WHAT DO YOU MEAN BY RELAX, I mean I needed to start early so that I can be able to be successful at an early age like some personalities I saw on television. And I had time, but I didn’t know what to do or where to start, I did write a book but it didn’t get as much publicity as I thought it would. I wanted to write more and I did but was too scared to publicize because of fear of criticism. I mean, there are many things to be worried about, like how the work is presented, learning the ropes, and everything in between. Suddenly, everything became a chore to me, my passion turned into one of my biggest problems.
I became sad and angry all the time, I was jealous and envious of everyone around me. I tried to push myself beyond my limit but I would always end up at square one because the reason I was working so hard was to prove to people that I was somebody. Little did I know that no one really cared about that. I kept on fighting with people that were not even fighting with me. I took their criticism as insults and their corrections as a base for arguments. I was miserable and I didn’t know what to do.

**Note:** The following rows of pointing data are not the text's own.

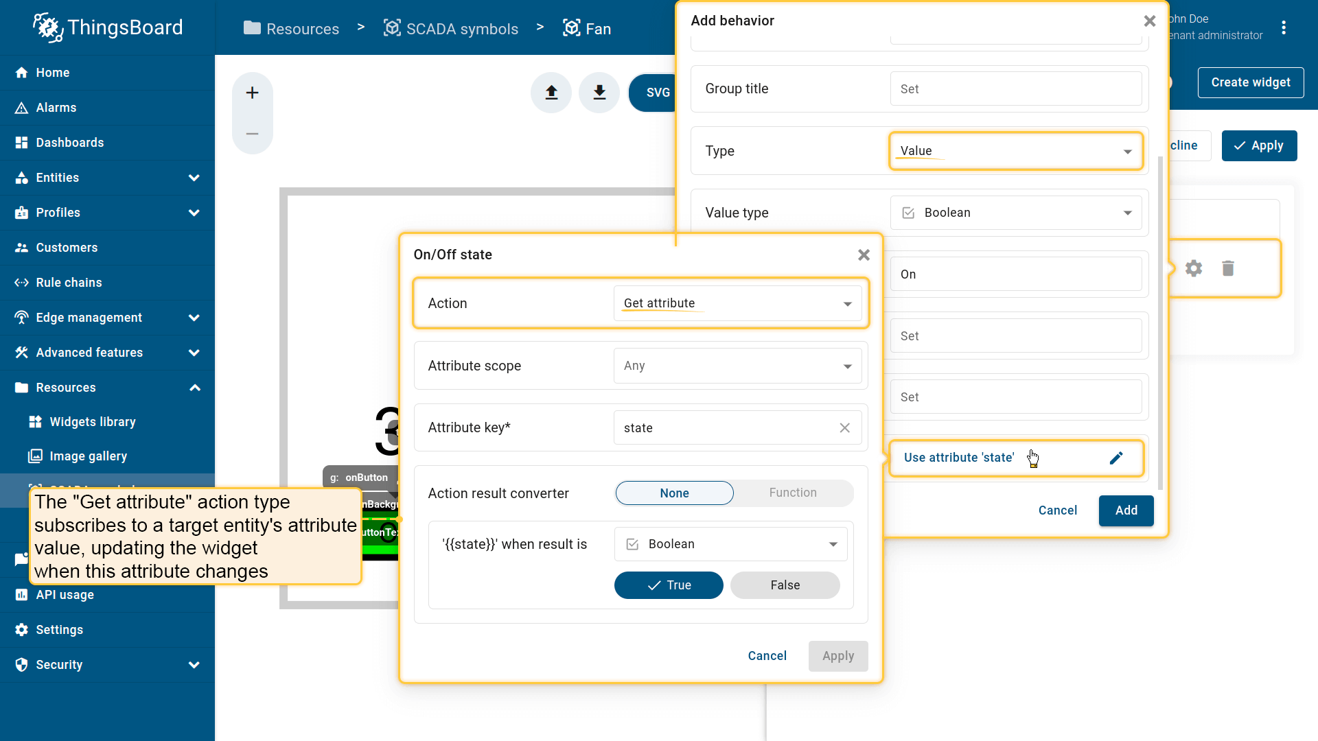The height and width of the screenshot is (741, 1318).
Task: Click the upload SVG icon button
Action: [551, 93]
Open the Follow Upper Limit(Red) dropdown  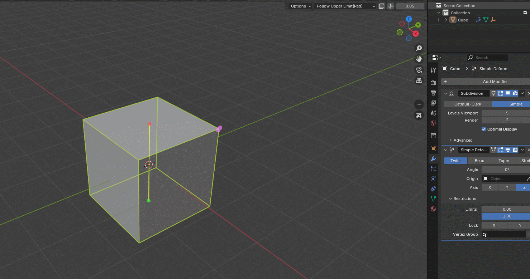pyautogui.click(x=345, y=6)
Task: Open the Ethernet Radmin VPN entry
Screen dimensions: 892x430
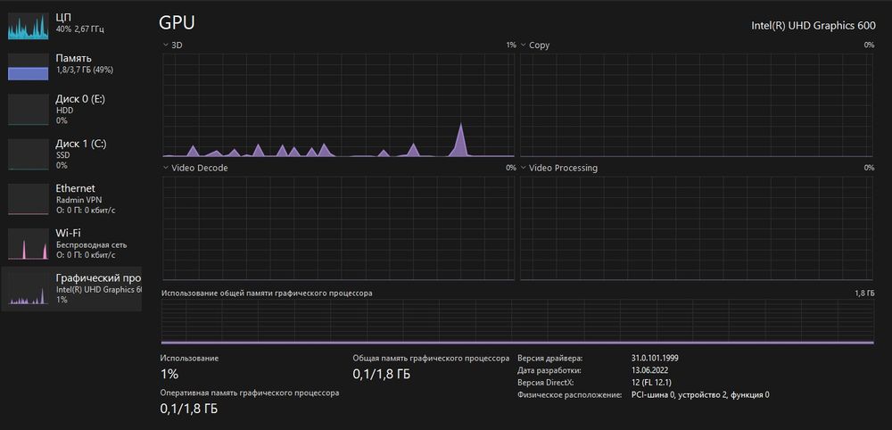Action: tap(71, 199)
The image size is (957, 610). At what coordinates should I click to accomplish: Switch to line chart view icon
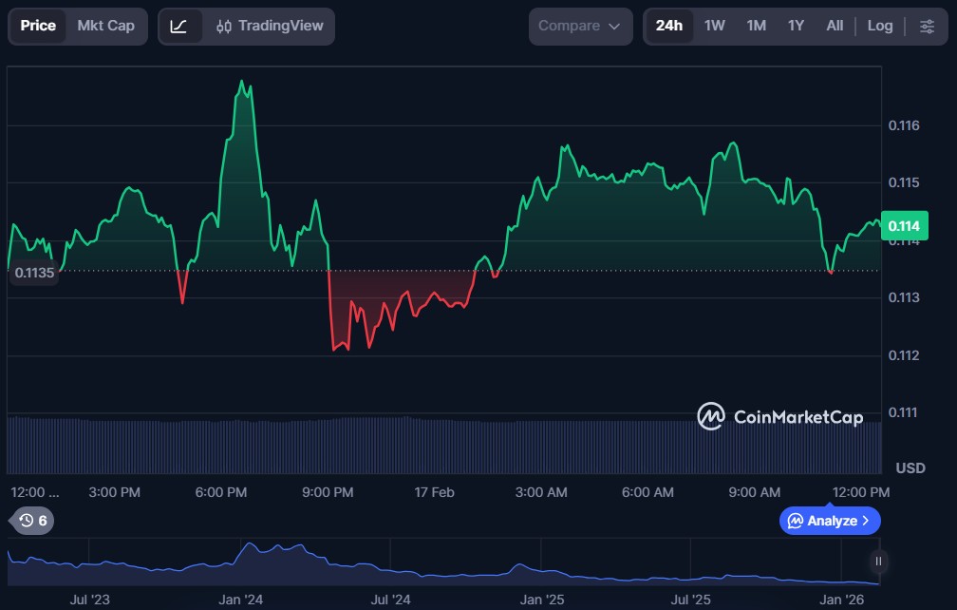(178, 26)
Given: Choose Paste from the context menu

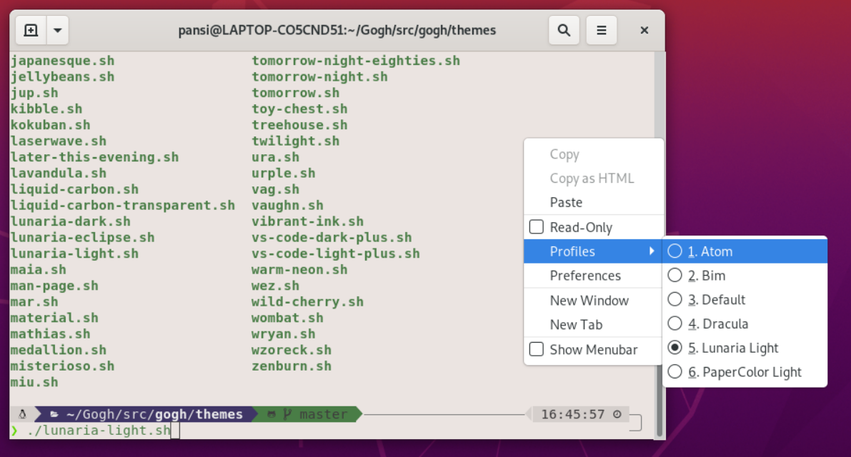Looking at the screenshot, I should click(565, 202).
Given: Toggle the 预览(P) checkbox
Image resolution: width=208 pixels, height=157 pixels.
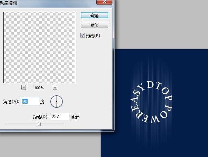Looking at the screenshot, I should pos(82,35).
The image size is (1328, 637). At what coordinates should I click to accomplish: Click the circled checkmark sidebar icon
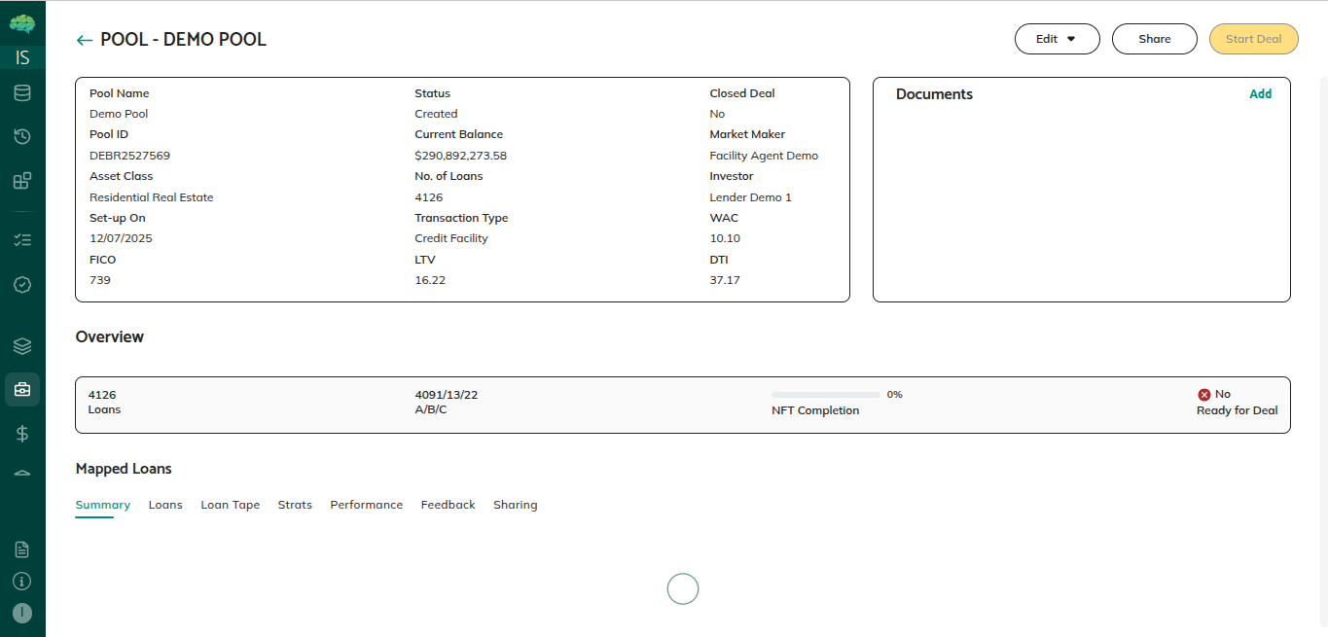coord(22,284)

All this while I kept praying for a breakthrough, a way out, a fresh start, a new beginning; but I always found myself in the same place. I felt God had abandoned me and I started to question my faith. Later on, I entered University with all my achievements and qualifications, but I still wasn’t happy. I still felt horrible. All through this, God’s hand has always been leading me, I thought I was in a hole, but I was in a maze; I thought I was in a rat race but I was on a self-discovery journey; I thought I was hopeless but I am only getting started.
My breakthrough is here because God has revealed to me all that I was doing, I prayed, worked, cried, and cried some more. Now I will change my mindset and attitude toward life. It will take a while to get the change in motion but hey, I am already moving. It is safe to say that everything happens for a reason and one should not give up on this thing called life. There will be hard, confusing, difficult times but that should not deter you from pushing on.
I am always rooting for all of us. Let’s do this.